Stock Shopware invalidation operates at the entity level: any change to product X invalidates everything tagged with product-X. That tag is typically attached to:

  • The product detail page
  • Every category page the product appears on
  • Every listing query that returned the product
  • The async buybox component
  • The home page if the product is featured

So a one-character fix in the description re-renders dozens of pages — many of which don’t even display the description.

Smart mode breaks the entity tag into a per-field tag set. Listings carry product-X.name + product-X.price + product-X.coverImage; detail pages carry the full set; buybox carries product-X.price + product-X.deliveryTime + product-X.stock. A description-only change matches only the detail page’s tag set, so only that one entry is purged.

Changed field on a productSmart invalidates
nameDetail + listings (name shown in cards) + category pages (referenced in breadcrumb associations)
descriptionDetail only
priceDetail + listings + buybox + home (if featured)
stockDetail + buybox
deliveryTimeBuybox only
coverId (cover image)Detail + listings
metaTitle / metaDescription / keywordsDetail only
categoryIds (assignment change)Detail + every old & new category page + listings
activeDetail + listings + category pages
properties (assignment)Detail + filter aggregations
visibilities (sales-channel assignment)Detail + listings + category pages in affected channels
Changed field on a categorySmart invalidates
nameCategory page + parent listings + navigation menus
descriptionCategory page only
parentId (move)Old & new category trees + navigation menus
activeWhole tree under it
productAssignmentType / productStreamIdCategory page + listings
Changed field on a CMS pageSmart invalidates
name / sections / slotsThe CMS page entry
Assignment to a categoryThe category page + the CMS page

Custom fields are bucketed conservatively — they invalidate the detail page plus listings if the custom field appears in a property block typically shown on cards.

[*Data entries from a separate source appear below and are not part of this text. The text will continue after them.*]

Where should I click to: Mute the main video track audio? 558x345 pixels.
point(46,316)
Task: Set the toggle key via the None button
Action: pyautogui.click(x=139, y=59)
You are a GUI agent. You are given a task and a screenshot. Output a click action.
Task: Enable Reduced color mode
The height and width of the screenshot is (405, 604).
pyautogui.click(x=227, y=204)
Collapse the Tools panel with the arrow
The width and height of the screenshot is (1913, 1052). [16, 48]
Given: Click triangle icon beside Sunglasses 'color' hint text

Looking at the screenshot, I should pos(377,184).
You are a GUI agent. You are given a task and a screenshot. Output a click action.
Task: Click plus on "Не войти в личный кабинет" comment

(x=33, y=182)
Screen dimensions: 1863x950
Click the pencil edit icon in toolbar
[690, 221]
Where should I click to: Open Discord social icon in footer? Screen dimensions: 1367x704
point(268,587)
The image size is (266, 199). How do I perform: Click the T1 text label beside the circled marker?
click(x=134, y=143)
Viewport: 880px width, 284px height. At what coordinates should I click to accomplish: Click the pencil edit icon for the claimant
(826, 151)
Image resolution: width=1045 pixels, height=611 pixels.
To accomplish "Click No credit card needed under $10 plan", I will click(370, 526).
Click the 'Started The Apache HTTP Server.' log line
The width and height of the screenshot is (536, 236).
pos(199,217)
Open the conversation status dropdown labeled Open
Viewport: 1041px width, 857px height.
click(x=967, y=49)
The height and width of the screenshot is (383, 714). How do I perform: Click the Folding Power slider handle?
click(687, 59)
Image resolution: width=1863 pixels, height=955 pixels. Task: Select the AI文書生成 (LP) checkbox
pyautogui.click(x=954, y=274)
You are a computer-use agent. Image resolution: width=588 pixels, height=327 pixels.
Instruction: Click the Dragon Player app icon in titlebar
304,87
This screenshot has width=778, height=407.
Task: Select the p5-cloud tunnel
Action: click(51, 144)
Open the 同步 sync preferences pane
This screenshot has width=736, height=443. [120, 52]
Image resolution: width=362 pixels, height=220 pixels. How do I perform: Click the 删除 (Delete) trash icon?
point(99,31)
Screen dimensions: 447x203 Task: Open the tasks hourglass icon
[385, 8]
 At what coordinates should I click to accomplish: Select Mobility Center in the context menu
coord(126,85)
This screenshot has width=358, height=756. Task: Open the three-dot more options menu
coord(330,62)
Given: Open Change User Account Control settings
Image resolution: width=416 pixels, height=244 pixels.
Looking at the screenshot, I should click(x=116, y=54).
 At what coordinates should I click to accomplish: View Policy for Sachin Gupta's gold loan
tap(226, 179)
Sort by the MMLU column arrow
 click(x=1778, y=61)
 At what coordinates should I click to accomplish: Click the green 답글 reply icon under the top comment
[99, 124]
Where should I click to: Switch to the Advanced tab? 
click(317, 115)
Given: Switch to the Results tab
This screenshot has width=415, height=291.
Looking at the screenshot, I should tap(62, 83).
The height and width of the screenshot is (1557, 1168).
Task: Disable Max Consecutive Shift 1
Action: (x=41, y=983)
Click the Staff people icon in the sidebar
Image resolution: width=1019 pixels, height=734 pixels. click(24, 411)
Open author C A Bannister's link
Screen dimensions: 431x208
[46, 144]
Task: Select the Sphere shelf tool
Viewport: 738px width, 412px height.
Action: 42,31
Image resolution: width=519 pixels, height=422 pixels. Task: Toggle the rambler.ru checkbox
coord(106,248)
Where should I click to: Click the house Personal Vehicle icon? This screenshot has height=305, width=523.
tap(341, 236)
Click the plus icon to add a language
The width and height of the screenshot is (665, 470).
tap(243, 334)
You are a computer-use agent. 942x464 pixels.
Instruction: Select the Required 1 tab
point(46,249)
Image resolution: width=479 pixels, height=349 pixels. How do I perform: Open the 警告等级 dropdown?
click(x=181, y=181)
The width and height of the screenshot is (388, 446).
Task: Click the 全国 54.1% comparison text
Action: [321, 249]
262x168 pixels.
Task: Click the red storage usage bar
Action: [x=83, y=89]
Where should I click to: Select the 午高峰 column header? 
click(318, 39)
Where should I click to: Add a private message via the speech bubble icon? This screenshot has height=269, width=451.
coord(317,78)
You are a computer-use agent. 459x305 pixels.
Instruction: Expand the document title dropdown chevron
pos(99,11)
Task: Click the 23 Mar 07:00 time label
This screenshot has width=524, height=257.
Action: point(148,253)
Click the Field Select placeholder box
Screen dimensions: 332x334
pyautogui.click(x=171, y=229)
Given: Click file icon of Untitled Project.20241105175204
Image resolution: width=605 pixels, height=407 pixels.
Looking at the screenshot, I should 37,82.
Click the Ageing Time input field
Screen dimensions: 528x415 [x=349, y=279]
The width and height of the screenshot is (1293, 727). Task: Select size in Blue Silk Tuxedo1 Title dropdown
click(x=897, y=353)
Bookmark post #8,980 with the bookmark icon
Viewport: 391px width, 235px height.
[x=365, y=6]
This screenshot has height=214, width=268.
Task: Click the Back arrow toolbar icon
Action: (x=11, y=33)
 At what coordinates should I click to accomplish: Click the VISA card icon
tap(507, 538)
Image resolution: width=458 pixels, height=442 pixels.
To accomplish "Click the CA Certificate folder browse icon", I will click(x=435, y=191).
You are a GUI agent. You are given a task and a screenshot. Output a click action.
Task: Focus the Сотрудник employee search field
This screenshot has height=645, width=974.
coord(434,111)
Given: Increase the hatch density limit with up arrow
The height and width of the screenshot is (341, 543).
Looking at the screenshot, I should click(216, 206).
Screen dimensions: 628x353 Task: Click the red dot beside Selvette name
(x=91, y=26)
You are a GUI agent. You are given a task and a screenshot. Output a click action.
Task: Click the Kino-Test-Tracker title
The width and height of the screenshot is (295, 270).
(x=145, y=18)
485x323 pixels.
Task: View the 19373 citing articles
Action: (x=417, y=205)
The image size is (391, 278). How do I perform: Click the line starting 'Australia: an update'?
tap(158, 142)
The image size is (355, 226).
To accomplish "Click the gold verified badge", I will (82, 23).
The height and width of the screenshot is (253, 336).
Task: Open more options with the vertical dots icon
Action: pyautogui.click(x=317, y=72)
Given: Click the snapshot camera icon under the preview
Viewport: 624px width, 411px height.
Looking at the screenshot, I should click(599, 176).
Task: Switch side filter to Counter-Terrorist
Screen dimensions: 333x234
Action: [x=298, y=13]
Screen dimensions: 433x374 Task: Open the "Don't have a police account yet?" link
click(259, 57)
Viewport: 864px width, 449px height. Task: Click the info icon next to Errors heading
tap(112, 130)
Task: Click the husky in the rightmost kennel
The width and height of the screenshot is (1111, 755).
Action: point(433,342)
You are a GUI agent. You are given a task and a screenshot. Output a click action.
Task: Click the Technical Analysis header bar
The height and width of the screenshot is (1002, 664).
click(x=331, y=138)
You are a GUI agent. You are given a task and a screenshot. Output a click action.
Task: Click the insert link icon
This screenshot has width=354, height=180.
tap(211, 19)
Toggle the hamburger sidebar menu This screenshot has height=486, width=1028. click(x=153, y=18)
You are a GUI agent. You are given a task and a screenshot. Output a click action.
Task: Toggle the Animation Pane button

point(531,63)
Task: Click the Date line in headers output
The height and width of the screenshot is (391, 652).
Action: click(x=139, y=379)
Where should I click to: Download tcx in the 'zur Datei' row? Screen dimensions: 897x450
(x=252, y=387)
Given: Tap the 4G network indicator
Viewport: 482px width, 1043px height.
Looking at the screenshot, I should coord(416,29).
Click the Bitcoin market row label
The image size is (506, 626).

If you have a custom field that controls only the detail page output (e.g. a “warranty” rich-text block), Smart still treats it as listing-affecting by default, to be safe. Override the mapping if you know better — see the Extending Smart section below.

When Smart over-purges (and when it doesn’t)

Section titled “When Smart over-purges (and when it doesn’t)”

Smart is conservative. When in doubt, it purges more rather than risk leaving a stale page. Cases where it deliberately over-purges:

  • Bulk product import via DAL — Shopware fires write events with a single “everything was set” payload. Smart can’t tell which fields effectively changed and purges everything.
  • First save after a migration — same reason as above.
  • A non-tracked field whose value matters — e.g. you added a Twig macro to your theme that reads a non-tracked custom field. Smart doesn’t know your theme reads it, so it won’t purge listings when that field changes.

For the first two, expect a one-off large purge after big imports. For the third, switch to Precise or Extended for that one save, or add a manual purge from your import script.

  • You run a content site, not a shop — content rarely changes; the over-purges from Precise / Extended aren’t worth the analysis overhead.
  • You always do bulk changes — Smart and Precise will both purge most of the cache on bulk imports anyway; pick whichever produces less framework overhead during the analysis pass.
  • Your storefront is heavily personalised — most pages are bypassed anyway; the simpler modes are fine.

The field-diff is computed inside the entity-written event handler. For a single-product save, it adds sub-millisecond overhead. For bulk updates, the overhead scales linearly with the number of entities — usually negligible compared to the database write itself, but visible in worst-case profiles.

If the analysis becomes a bottleneck on very large imports, switch to Precise for the duration of the import and back to Smart afterwards.

Smart’s field mapping lives in SmartInvalidationAnalyzer. To extend it from a custom plugin:

  1. Decorate P2Lab\Cache\Service\SmartInvalidationAnalyzer with your own implementation.
  2. Override the analyze<Entity>Change(array $changedFields): array methods to return your custom tag set for fields the plugin doesn’t know about.

The standard tag conventions are documented in Architecture.